**PROBLEM:**
Rewrite the lines from the line with "Adjust the Floor" up to and including the line with "click(590, 208)", keeping the requests as they are, but multiply each coordinate in the answers by 0.3 and round it to a whole number, with halves rounding up.

**TASK DATA:**
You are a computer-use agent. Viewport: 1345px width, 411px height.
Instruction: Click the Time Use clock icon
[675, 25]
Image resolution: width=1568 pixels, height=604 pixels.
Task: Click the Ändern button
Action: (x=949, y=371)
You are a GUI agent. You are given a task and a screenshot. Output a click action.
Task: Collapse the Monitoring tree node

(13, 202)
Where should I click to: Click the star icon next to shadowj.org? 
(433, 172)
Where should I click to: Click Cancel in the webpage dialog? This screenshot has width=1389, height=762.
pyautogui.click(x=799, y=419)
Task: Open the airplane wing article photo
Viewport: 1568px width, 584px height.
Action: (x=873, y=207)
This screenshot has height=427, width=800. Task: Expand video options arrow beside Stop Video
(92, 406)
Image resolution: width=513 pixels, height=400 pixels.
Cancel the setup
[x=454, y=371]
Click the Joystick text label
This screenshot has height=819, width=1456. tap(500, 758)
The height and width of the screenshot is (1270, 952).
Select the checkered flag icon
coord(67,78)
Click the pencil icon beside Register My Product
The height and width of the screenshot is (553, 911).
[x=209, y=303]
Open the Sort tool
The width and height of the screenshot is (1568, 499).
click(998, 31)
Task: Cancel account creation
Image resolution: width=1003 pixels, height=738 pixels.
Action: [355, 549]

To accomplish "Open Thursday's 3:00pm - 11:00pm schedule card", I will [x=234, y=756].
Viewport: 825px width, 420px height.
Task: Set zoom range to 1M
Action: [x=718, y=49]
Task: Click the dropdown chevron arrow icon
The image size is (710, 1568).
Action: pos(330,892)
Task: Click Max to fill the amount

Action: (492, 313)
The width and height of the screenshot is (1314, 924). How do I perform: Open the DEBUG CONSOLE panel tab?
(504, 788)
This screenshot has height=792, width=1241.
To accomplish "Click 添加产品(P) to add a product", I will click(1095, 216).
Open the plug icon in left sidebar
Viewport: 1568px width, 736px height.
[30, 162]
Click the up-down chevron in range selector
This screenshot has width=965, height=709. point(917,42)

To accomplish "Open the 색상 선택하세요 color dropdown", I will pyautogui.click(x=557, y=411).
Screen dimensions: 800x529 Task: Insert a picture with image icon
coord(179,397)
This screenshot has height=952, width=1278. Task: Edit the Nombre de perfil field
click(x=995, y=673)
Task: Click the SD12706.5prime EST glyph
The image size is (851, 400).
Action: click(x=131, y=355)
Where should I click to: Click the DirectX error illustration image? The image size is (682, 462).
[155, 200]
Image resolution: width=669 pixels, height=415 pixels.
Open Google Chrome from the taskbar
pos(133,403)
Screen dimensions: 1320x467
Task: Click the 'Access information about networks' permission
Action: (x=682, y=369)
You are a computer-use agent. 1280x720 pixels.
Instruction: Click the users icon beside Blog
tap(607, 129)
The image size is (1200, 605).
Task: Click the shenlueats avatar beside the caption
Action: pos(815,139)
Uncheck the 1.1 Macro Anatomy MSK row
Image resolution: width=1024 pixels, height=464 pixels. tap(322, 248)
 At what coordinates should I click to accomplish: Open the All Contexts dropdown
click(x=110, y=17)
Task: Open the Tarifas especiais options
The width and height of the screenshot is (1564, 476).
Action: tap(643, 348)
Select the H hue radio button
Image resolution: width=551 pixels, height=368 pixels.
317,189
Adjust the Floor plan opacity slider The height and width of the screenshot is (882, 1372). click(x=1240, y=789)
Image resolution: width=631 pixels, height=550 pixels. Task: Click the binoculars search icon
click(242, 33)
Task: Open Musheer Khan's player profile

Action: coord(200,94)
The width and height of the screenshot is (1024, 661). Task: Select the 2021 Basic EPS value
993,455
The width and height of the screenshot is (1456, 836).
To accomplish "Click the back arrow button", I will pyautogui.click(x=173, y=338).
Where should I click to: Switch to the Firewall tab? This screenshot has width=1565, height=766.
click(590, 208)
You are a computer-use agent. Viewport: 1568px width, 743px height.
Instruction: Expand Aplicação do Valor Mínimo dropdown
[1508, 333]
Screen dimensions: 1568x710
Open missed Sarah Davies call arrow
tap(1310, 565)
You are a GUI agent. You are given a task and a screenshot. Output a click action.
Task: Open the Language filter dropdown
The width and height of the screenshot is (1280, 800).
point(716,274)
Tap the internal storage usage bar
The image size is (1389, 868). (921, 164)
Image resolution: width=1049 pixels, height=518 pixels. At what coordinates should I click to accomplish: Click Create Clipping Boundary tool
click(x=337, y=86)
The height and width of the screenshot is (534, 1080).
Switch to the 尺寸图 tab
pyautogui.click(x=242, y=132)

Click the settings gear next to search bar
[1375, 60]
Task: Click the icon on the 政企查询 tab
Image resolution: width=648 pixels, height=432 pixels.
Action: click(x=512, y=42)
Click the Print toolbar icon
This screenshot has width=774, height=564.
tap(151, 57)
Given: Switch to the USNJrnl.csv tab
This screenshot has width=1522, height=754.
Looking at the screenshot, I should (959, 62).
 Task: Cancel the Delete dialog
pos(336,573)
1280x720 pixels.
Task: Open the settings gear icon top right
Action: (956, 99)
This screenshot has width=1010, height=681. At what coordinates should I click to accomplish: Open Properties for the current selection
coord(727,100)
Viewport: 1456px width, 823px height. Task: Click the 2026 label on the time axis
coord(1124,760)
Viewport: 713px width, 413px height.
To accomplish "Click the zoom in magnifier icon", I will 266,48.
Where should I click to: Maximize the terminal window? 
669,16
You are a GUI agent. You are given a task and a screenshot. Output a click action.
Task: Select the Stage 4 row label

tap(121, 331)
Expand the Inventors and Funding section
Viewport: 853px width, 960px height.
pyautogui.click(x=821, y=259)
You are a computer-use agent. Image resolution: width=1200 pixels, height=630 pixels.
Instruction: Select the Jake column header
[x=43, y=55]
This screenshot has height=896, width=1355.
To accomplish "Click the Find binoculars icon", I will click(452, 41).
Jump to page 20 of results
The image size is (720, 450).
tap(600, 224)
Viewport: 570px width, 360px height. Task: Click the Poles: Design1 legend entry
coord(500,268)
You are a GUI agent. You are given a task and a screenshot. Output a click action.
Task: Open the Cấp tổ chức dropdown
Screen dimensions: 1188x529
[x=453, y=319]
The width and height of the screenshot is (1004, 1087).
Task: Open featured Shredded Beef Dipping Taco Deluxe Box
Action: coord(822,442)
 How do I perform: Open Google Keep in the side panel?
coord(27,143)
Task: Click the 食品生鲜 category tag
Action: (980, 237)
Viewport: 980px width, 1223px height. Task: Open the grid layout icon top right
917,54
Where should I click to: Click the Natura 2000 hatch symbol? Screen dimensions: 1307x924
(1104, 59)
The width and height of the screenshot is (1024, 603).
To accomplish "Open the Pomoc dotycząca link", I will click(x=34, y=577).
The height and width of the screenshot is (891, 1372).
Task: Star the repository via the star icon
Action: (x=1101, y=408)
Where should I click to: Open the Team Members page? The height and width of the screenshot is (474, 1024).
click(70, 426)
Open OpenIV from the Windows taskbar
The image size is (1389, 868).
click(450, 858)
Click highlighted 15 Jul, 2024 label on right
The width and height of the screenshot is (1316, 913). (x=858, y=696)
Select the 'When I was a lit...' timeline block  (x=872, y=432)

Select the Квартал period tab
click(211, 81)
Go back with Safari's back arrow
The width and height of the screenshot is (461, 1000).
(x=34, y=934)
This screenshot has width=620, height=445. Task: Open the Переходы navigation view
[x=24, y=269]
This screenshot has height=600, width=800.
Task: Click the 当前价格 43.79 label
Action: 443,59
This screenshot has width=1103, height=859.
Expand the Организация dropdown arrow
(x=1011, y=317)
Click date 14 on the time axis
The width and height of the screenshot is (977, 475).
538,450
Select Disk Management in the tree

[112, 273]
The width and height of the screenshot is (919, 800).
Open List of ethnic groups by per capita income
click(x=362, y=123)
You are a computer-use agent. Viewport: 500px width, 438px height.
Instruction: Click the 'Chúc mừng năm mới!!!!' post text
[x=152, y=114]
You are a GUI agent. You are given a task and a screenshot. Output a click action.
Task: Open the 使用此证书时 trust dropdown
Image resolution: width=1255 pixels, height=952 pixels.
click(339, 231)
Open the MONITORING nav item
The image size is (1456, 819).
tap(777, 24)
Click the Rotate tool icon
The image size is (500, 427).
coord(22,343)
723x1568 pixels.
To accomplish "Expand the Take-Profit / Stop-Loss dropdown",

**ANSWER FOR THIS EXERCISE:**
Adjust the Floor plan opacity slider The height and width of the screenshot is (882, 1372). click(x=372, y=237)
Image resolution: width=631 pixels, height=550 pixels. Task: Click the binoculars search icon
click(73, 10)
Task: Open Musheer Khan's player profile

Action: coord(60,28)
The width and height of the screenshot is (1024, 661). Task: Select the 2021 Basic EPS value
298,137
The width and height of the screenshot is (1456, 836).
To accomplish "Click the back arrow button", I will pyautogui.click(x=52, y=101).
Where should I click to: Switch to the Firewall tab? This screenshot has width=1565, height=766.
click(177, 62)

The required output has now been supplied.